#### Supplied entries ####

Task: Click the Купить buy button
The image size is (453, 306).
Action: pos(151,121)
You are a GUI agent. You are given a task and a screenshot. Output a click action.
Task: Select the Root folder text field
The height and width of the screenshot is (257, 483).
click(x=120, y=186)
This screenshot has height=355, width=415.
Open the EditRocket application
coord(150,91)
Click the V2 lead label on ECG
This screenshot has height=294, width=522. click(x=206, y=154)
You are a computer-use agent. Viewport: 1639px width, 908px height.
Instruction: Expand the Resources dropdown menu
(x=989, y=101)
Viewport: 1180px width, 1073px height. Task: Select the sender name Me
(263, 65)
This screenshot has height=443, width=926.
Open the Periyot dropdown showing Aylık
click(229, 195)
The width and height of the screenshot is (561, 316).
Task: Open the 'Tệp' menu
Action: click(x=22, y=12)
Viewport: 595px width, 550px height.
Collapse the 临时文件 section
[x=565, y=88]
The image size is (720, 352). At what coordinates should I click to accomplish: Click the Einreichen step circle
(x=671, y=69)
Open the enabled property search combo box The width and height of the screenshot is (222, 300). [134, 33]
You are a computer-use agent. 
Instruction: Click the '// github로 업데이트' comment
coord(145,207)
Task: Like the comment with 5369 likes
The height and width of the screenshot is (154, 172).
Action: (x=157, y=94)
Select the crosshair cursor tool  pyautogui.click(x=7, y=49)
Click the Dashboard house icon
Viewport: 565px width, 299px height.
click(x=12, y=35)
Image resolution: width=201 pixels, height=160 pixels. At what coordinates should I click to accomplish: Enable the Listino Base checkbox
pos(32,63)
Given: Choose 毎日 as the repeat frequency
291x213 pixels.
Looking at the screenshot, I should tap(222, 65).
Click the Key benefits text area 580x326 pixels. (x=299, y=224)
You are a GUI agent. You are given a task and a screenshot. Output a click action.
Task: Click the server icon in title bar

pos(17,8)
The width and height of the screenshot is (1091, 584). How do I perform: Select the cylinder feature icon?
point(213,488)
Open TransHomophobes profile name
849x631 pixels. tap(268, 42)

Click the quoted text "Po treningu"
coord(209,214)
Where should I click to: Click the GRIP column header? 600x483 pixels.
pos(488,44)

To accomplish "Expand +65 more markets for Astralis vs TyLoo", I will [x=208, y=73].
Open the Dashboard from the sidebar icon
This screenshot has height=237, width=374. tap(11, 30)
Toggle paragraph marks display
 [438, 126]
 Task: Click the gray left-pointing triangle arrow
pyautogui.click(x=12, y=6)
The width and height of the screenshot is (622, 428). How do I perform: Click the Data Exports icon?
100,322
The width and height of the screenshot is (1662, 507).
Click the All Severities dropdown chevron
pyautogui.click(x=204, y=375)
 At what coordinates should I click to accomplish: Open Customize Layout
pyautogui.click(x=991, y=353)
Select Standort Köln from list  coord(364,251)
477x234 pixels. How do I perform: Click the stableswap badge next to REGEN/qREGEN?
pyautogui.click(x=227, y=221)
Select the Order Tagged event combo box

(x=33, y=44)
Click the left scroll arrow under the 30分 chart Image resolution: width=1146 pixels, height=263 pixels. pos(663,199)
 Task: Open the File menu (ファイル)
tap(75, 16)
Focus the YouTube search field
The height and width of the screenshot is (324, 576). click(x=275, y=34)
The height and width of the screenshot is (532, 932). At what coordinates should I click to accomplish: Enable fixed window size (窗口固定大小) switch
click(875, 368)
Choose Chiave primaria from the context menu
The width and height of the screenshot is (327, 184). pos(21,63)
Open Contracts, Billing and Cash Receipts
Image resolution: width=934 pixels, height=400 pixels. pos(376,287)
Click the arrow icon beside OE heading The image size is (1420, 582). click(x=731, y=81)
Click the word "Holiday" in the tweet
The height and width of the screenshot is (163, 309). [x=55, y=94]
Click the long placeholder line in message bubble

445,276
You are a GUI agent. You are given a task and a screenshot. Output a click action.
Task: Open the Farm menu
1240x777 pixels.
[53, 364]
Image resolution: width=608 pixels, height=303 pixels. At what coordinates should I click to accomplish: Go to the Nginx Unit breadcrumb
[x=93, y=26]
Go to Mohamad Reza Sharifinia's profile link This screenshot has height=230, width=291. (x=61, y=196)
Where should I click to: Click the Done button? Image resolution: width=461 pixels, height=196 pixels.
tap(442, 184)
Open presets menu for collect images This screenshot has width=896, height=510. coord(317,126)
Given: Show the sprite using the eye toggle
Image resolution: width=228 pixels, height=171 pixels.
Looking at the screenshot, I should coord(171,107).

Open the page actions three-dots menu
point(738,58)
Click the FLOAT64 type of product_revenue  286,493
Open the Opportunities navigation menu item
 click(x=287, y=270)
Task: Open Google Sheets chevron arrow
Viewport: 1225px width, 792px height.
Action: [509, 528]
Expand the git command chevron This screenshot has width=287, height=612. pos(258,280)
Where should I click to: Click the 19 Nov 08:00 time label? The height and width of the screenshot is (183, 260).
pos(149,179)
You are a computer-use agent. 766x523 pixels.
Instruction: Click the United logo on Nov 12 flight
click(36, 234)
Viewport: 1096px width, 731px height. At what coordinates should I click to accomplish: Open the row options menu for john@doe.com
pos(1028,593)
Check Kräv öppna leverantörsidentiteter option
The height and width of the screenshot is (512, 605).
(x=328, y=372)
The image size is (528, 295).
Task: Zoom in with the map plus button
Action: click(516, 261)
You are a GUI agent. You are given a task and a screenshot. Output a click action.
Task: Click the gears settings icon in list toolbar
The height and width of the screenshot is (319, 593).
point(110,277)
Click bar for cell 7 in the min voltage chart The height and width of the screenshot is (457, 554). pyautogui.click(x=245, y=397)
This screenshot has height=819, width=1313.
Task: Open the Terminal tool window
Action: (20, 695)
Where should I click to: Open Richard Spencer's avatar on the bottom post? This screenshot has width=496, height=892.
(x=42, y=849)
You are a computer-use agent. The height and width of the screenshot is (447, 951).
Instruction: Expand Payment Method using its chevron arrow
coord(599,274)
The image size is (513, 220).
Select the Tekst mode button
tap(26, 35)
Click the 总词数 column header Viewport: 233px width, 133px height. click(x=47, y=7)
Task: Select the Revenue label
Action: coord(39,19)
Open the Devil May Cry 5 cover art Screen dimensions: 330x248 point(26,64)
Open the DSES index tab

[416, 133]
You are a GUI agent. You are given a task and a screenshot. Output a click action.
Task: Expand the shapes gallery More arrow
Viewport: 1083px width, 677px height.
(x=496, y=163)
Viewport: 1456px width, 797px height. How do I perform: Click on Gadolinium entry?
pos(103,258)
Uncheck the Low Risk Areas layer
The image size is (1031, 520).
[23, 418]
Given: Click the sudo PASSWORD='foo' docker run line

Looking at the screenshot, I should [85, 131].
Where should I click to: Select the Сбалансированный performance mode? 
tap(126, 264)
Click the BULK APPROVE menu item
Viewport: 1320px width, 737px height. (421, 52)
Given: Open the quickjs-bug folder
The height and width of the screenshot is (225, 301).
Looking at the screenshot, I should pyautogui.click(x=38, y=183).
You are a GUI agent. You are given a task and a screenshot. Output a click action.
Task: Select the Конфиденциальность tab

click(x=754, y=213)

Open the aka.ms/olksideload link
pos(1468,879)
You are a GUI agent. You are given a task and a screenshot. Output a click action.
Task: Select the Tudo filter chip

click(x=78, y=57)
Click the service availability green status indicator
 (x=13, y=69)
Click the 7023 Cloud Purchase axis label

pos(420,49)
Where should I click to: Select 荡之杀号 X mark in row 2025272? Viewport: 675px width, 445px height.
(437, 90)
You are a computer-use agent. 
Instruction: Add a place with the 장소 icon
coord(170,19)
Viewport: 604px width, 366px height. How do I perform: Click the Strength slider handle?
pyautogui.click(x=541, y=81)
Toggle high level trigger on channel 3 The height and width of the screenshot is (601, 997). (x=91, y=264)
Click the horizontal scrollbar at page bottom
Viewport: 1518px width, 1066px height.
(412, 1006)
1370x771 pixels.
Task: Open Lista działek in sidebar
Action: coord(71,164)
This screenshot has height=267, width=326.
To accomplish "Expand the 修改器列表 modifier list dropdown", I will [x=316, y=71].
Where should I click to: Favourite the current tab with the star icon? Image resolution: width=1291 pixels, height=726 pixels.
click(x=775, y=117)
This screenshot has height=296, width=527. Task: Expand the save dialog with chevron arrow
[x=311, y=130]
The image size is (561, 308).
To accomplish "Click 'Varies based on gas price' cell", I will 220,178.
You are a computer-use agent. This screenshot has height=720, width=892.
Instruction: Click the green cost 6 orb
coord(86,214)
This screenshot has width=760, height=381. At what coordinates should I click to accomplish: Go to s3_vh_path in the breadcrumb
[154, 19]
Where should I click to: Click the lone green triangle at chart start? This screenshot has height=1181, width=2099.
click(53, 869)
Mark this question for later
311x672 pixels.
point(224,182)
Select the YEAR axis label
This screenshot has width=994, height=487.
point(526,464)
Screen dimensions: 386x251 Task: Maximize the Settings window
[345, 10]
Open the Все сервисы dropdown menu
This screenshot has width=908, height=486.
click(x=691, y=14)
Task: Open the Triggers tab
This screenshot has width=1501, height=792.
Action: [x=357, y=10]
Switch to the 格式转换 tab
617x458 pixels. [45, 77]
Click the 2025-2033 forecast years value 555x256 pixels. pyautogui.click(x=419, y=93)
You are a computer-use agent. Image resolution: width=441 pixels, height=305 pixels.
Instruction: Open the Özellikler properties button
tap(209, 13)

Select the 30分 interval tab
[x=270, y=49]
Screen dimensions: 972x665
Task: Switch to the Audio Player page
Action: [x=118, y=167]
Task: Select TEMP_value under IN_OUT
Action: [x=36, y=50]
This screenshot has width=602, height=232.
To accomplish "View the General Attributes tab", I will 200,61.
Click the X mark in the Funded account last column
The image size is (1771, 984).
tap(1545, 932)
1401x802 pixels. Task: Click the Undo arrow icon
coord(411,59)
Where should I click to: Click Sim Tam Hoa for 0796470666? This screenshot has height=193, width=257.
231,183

####

Give everything in the records from the line containing "Where should I click to: Click the 19" down to the line containing "pos(1028,593)" as a Markdown table with the columns Row and Line, numbering each line and leaving out blank lines.

| Row | Line |
|---|---|
| 1 | Where should I click to: Click the 19 Nov 08:00 time label? The height and width of the screenshot is (183, 260). |
| 2 | pos(149,179) |
| 3 | You are a computer-use agent. 766x523 pixels. |
| 4 | Instruction: Click the United logo on Nov 12 flight |
| 5 | click(36, 234) |
| 6 | Viewport: 1096px width, 731px height. At what coordinates should I click to accomplish: Open the row options menu for john@doe.com |
| 7 | pos(1028,593) |